## What you need to do:
Copy out each line below exactly as it appears.

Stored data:
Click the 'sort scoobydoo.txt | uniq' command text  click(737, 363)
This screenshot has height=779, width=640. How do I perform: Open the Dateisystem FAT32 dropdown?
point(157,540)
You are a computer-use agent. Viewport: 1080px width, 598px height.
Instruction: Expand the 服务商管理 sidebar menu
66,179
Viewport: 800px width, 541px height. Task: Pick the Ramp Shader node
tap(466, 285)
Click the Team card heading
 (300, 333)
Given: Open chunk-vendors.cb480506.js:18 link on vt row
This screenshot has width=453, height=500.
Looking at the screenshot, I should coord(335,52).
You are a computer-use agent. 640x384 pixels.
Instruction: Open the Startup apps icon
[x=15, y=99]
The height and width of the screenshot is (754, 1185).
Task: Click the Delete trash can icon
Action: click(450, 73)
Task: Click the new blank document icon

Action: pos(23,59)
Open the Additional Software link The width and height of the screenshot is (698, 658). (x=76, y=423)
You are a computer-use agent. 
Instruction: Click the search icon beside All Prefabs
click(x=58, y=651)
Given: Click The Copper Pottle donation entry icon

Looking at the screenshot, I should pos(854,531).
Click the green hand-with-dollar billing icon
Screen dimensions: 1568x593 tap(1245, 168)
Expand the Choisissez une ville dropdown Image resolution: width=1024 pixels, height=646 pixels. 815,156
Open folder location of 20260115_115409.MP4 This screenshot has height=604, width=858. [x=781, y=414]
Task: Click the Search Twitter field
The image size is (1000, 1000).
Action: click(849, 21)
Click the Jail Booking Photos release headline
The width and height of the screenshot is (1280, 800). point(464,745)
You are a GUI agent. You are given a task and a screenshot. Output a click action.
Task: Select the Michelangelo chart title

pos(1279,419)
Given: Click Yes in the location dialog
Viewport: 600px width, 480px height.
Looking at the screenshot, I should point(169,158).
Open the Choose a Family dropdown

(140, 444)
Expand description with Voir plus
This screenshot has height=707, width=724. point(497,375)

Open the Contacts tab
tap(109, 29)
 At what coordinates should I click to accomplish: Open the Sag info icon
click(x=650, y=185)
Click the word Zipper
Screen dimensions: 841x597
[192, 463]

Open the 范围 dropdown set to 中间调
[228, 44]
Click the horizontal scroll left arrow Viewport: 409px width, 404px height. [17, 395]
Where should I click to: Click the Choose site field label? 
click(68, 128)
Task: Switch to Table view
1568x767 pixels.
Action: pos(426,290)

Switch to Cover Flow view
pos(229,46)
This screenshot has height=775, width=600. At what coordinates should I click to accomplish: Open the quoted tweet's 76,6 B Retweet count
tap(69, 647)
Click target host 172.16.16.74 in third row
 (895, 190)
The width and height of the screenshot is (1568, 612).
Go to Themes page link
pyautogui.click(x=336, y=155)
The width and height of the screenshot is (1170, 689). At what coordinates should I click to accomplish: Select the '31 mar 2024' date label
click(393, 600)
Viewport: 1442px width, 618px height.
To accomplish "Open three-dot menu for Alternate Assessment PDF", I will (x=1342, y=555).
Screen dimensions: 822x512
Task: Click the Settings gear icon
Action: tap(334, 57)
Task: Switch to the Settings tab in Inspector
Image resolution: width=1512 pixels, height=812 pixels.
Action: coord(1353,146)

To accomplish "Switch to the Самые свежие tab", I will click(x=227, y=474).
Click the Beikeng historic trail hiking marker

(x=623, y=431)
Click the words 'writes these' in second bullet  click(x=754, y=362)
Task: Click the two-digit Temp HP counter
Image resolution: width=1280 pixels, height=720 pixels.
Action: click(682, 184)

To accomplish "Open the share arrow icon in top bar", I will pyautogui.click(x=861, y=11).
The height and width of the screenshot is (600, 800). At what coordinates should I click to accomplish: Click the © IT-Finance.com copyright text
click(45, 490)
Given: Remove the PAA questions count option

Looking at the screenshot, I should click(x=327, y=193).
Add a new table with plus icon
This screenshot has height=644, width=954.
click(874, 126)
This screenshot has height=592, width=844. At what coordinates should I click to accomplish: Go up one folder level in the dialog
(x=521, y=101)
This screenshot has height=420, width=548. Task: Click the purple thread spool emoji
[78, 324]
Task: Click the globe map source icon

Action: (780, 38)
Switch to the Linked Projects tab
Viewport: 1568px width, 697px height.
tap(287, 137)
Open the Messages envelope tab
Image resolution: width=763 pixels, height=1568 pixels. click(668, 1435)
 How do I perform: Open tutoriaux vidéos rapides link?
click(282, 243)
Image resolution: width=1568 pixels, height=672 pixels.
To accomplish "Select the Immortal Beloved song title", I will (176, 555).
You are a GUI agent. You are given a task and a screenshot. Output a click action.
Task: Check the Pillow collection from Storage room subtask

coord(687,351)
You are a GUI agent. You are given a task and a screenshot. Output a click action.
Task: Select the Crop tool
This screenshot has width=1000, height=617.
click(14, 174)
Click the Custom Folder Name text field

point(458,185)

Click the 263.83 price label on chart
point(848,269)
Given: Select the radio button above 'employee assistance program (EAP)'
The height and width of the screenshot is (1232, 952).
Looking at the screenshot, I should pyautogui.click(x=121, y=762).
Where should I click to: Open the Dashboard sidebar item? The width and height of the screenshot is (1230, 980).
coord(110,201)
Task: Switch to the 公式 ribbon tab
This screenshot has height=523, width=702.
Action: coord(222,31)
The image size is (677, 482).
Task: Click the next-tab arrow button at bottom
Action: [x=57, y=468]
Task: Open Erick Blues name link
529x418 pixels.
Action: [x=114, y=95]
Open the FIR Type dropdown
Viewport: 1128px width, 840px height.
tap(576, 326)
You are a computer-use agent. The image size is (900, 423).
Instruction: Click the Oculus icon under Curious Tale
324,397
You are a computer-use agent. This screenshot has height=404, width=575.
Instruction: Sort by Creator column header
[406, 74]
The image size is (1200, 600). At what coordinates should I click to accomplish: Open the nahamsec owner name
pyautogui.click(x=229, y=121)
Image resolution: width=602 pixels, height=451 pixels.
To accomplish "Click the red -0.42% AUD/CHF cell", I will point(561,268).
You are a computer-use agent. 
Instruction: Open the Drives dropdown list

## Answer for the task:
Click the 'sort scoobydoo.txt | uniq' command text  click(737, 363)
This screenshot has height=779, width=640. How do I perform: Open the Dateisystem FAT32 dropdown?
point(157,540)
You are a computer-use agent. Viewport: 1080px width, 598px height.
Instruction: Expand the 服务商管理 sidebar menu
66,179
Viewport: 800px width, 541px height. Task: Pick the Ramp Shader node
tap(466, 285)
Click the Team card heading
 (300, 333)
Given: Open chunk-vendors.cb480506.js:18 link on vt row
This screenshot has width=453, height=500.
Looking at the screenshot, I should coord(335,52).
You are a computer-use agent. 640x384 pixels.
Instruction: Open the Startup apps icon
[x=15, y=99]
The height and width of the screenshot is (754, 1185).
Task: Click the Delete trash can icon
Action: click(450, 73)
Task: Click the new blank document icon

Action: pos(23,59)
Open the Additional Software link The width and height of the screenshot is (698, 658). (x=76, y=423)
You are a computer-use agent. 
Instruction: Click the search icon beside All Prefabs
click(x=58, y=651)
Given: Click The Copper Pottle donation entry icon

Looking at the screenshot, I should pos(854,531).
Click the green hand-with-dollar billing icon
Screen dimensions: 1568x593 tap(1245, 168)
Expand the Choisissez une ville dropdown Image resolution: width=1024 pixels, height=646 pixels. 815,156
Open folder location of 20260115_115409.MP4 This screenshot has height=604, width=858. [x=781, y=414]
Task: Click the Search Twitter field
The image size is (1000, 1000).
Action: click(849, 21)
Click the Jail Booking Photos release headline
The width and height of the screenshot is (1280, 800). point(464,745)
You are a GUI agent. You are given a task and a screenshot. Output a click action.
Task: Select the Michelangelo chart title

pos(1279,419)
Given: Click Yes in the location dialog
Viewport: 600px width, 480px height.
Looking at the screenshot, I should point(169,158).
Open the Choose a Family dropdown

(140, 444)
Expand description with Voir plus
This screenshot has height=707, width=724. point(497,375)

Open the Contacts tab
tap(109, 29)
 At what coordinates should I click to accomplish: Open the Sag info icon
click(x=650, y=185)
Click the word Zipper
Screen dimensions: 841x597
[192, 463]

Open the 范围 dropdown set to 中间调
[228, 44]
Click the horizontal scroll left arrow Viewport: 409px width, 404px height. [17, 395]
Where should I click to: Click the Choose site field label? 
click(68, 128)
Task: Switch to Table view
1568x767 pixels.
Action: pos(426,290)

Switch to Cover Flow view
pos(229,46)
This screenshot has height=775, width=600. At what coordinates should I click to accomplish: Open the quoted tweet's 76,6 B Retweet count
tap(69, 647)
Click target host 172.16.16.74 in third row
 (895, 190)
The width and height of the screenshot is (1568, 612).
Go to Themes page link
pyautogui.click(x=336, y=155)
The width and height of the screenshot is (1170, 689). At what coordinates should I click to accomplish: Select the '31 mar 2024' date label
click(393, 600)
Viewport: 1442px width, 618px height.
To accomplish "Open three-dot menu for Alternate Assessment PDF", I will (x=1342, y=555).
Screen dimensions: 822x512
Task: Click the Settings gear icon
Action: tap(334, 57)
Task: Switch to the Settings tab in Inspector
Image resolution: width=1512 pixels, height=812 pixels.
Action: coord(1353,146)

To accomplish "Switch to the Самые свежие tab", I will click(x=227, y=474).
Click the Beikeng historic trail hiking marker

(x=623, y=431)
Click the words 'writes these' in second bullet  click(x=754, y=362)
Task: Click the two-digit Temp HP counter
Image resolution: width=1280 pixels, height=720 pixels.
Action: click(682, 184)

To accomplish "Open the share arrow icon in top bar", I will pyautogui.click(x=861, y=11).
The height and width of the screenshot is (600, 800). At what coordinates should I click to accomplish: Click the © IT-Finance.com copyright text
click(45, 490)
Given: Remove the PAA questions count option

Looking at the screenshot, I should click(x=327, y=193).
Add a new table with plus icon
This screenshot has height=644, width=954.
click(874, 126)
This screenshot has height=592, width=844. At what coordinates should I click to accomplish: Go up one folder level in the dialog
(x=521, y=101)
This screenshot has height=420, width=548. Task: Click the purple thread spool emoji
[78, 324]
Task: Click the globe map source icon

Action: (780, 38)
Switch to the Linked Projects tab
Viewport: 1568px width, 697px height.
tap(287, 137)
Open the Messages envelope tab
Image resolution: width=763 pixels, height=1568 pixels. click(668, 1435)
 How do I perform: Open tutoriaux vidéos rapides link?
click(282, 243)
Image resolution: width=1568 pixels, height=672 pixels.
To accomplish "Select the Immortal Beloved song title", I will (176, 555).
You are a GUI agent. You are given a task and a screenshot. Output a click action.
Task: Check the Pillow collection from Storage room subtask

coord(687,351)
You are a GUI agent. You are given a task and a screenshot. Output a click action.
Task: Select the Crop tool
This screenshot has width=1000, height=617.
click(14, 174)
Click the Custom Folder Name text field

point(458,185)

Click the 263.83 price label on chart
point(848,269)
Given: Select the radio button above 'employee assistance program (EAP)'
The height and width of the screenshot is (1232, 952).
Looking at the screenshot, I should pyautogui.click(x=121, y=762).
Where should I click to: Open the Dashboard sidebar item? The width and height of the screenshot is (1230, 980).
coord(110,201)
Task: Switch to the 公式 ribbon tab
This screenshot has height=523, width=702.
Action: coord(222,31)
The image size is (677, 482).
Task: Click the next-tab arrow button at bottom
Action: [x=57, y=468]
Task: Open Erick Blues name link
529x418 pixels.
Action: [x=114, y=95]
Open the FIR Type dropdown
Viewport: 1128px width, 840px height.
tap(576, 326)
You are a computer-use agent. The image size is (900, 423).
Instruction: Click the Oculus icon under Curious Tale
324,397
You are a computer-use agent. This screenshot has height=404, width=575.
Instruction: Sort by Creator column header
[406, 74]
The image size is (1200, 600). At what coordinates should I click to accomplish: Open the nahamsec owner name
pyautogui.click(x=229, y=121)
Image resolution: width=602 pixels, height=451 pixels.
To accomplish "Click the red -0.42% AUD/CHF cell", I will point(561,268).
You are a computer-use agent. 
Instruction: Open the Drives dropdown list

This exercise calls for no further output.